Churches also are looking at the cost factor. Use of an e-newsletter could mean cost savings on printing and postage.
Before deciding, examine the pros, cons and options. Discuss what you want to communicate and how people like to receive information.
What are the advantages? Communication is nearly instantaneous. If equipment or cost has limited you to black and white, now utilizing color and artwork is another plus. Maybe it can reach a younger audience. (Surveys and focus groups can help you determine preferences — don't make the mistake of assuming you know based solely on age.)
Disadvantages? Staff may need retraining to use another method. Design is still necessary so staff may not save time. There is a temptation to use too many fonts or colors, confusing creativity with readability. (Tips are at tinyurl.com/MATI-email-design.) You are required to follow the CAN-SPAM Act of 2003, which includes allowing receivers to unsubscribe.
Also consider that not all your readers may have access; Pew Research reported last year 15 percent of Americans 18 and older do not use the Internet or email. It may take time to request email addresses from members and visitors.
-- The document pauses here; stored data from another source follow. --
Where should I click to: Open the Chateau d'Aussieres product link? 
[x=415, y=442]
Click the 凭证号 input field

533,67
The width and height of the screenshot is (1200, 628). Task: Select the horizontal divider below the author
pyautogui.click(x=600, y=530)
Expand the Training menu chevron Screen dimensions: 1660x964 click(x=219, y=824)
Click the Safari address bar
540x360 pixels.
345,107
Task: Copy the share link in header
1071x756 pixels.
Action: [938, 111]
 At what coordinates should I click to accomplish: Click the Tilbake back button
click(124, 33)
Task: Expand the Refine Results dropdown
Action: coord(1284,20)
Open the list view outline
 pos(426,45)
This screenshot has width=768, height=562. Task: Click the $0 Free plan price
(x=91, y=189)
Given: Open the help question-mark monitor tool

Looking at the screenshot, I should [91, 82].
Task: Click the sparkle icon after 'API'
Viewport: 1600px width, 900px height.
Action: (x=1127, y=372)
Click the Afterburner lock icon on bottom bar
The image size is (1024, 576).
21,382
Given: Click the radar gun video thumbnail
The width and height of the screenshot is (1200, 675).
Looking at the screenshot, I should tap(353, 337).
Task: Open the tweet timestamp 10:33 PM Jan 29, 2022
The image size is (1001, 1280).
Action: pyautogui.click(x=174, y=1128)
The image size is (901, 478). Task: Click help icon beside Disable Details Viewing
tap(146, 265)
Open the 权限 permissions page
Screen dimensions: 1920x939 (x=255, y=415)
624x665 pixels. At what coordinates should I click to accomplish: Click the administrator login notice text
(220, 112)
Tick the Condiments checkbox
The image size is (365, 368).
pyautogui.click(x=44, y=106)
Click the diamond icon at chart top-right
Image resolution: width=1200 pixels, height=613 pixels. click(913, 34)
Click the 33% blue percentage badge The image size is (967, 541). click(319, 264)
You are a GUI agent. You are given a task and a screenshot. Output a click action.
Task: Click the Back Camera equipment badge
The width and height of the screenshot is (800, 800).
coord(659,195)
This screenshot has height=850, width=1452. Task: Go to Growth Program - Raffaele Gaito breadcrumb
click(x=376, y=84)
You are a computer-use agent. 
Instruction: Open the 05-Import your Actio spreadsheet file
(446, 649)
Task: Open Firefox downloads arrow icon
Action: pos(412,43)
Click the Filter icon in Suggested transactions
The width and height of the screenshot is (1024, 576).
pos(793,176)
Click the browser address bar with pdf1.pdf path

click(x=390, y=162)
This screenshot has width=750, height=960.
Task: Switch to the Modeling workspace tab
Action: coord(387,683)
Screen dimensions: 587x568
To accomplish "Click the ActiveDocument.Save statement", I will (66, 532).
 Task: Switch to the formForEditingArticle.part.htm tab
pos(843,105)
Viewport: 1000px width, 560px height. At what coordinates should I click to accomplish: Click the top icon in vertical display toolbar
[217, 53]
"Increasingly, the vast majority of church members are online, including senior adults for whom tablets and smartphones have simplified access. Some churches are becoming totally digital with communications," David Cassady, president at the creative services firm FaithLab (thefaithlab.info), noted.
"Others, who continue to have a portion of their congregation who need or prefer printed items, include the main announcements in an insert for Sunday bulletins and also mail those inserts to the few members who need the information in print. Some also provide printed announcement sheets as meal placemats for Wednesday dinners."
How? One option is to produce a newsletter and save it as a PDF file to preserve formatting. Then send it as an email attachment to members, or send a link to the file posted online. Two potential problems: some won't take the extra step of opening a (potentially large) attachment or link, and sending emails to a large number of addresses at once can flag your message as spam. (Find tips at tinyurl.com/MATI-stopspam.)
Another option is to use mailing services. These allow you to maintain segmented mailing lists (such as all members or parents of preschoolers), provide attractive templates that do not need to be opened and work with other mailing and marketing tools. Reports allow you to see how many opened a message, what they clicked and "bounces" not receiving your email.
“I've used both for years.... and both are solid and worth recommending,” Cassady said. But he prefers MailChimp for two big reasons: “ease-of-use and free!”
You can find an excellent detailed comparison of the two services by Orior Creative at mailmunch.co/blog/mailchimp-vs-constant-contact.
Your content should meet both your and your readers' needs. An e-newsletter shouldn't merely be everything that was in print copied into an email. Could columns start in an e-newsletter and continue on the church site to reduce length? Do you need to include "number information" such as finances and attendance? How can you share prayer concerns while still protecting privacy?
A third option is utilizing both print and electronic communication. Churches can increase appeal by offering value-added communication. Many Word&Way readers receive a newsletter edition with church, group or association news on the back page. Many organizations save on costs while still providing additional news and features.
“We are beyond the day when just one communication method can carry our promotion pressure,” church communications expert Scott Vaughan (svministry.com) believes, suggesting churches could combine monthly publication print issues in the summer and year-end holidays. For example, churches could save money on two less issues, while “balancing your print newsletter with a weekly e-newsletter and integrated use of your church's Facebook page.”
Cassady encourages churches “to take a fresh look at how, when, and where information is shared...” Use multiple ways of keeping those receiving your communications engaged and informed.
Ken Satterfield is marketing coordinator for Word&Way.